EXERCISE INSTRUCTIONS
Skip the pictures. Quote every line below, exactly, from the one with "The width and height of the screenshot is (582, 327)." through the final line.

Records from a collection:

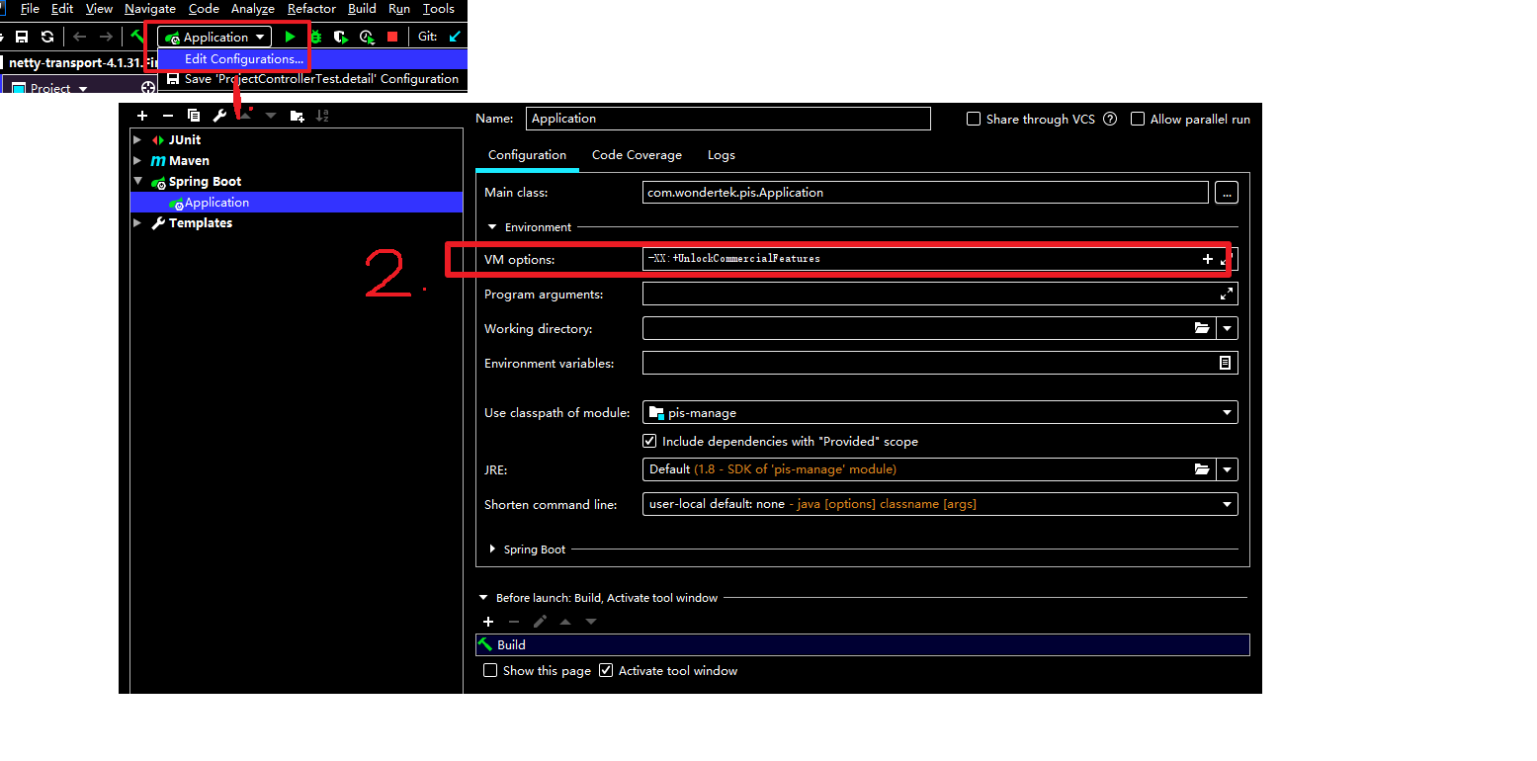Enable Allow parallel run

(1138, 119)
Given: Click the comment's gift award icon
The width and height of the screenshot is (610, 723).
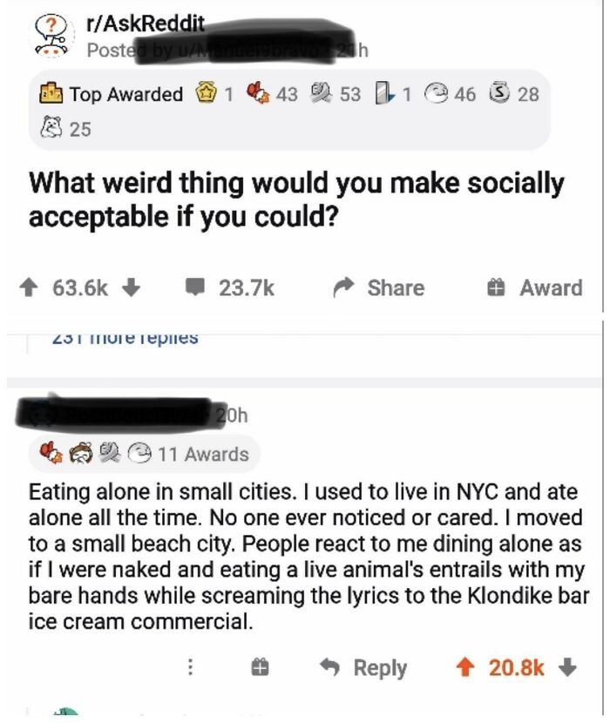Looking at the screenshot, I should pyautogui.click(x=259, y=668).
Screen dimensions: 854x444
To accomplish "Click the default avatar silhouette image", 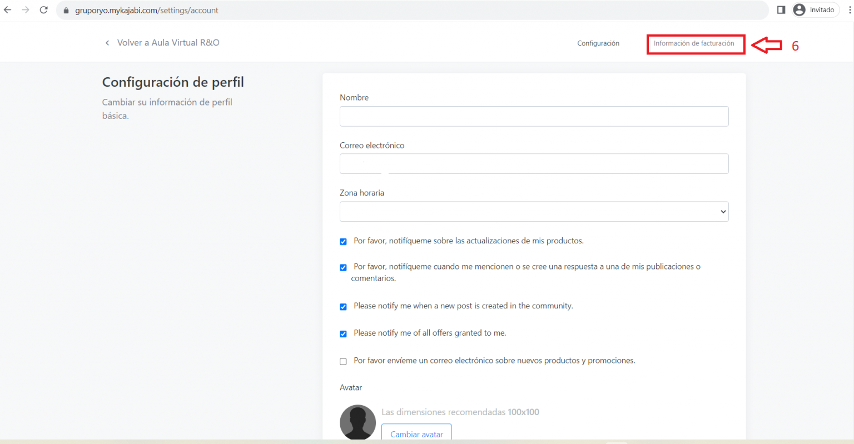I will (358, 422).
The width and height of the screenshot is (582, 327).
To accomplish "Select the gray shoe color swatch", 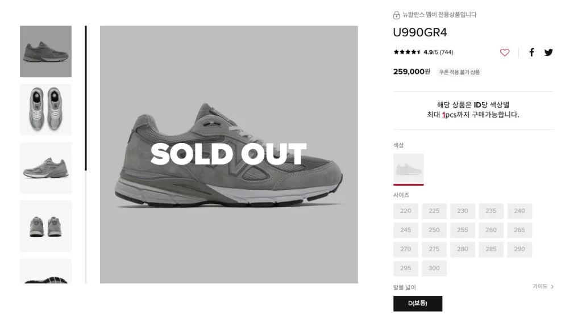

THE COMPLETED TASK
The width and height of the screenshot is (582, 327).
To accomplish "Select the gray shoe color swatch", 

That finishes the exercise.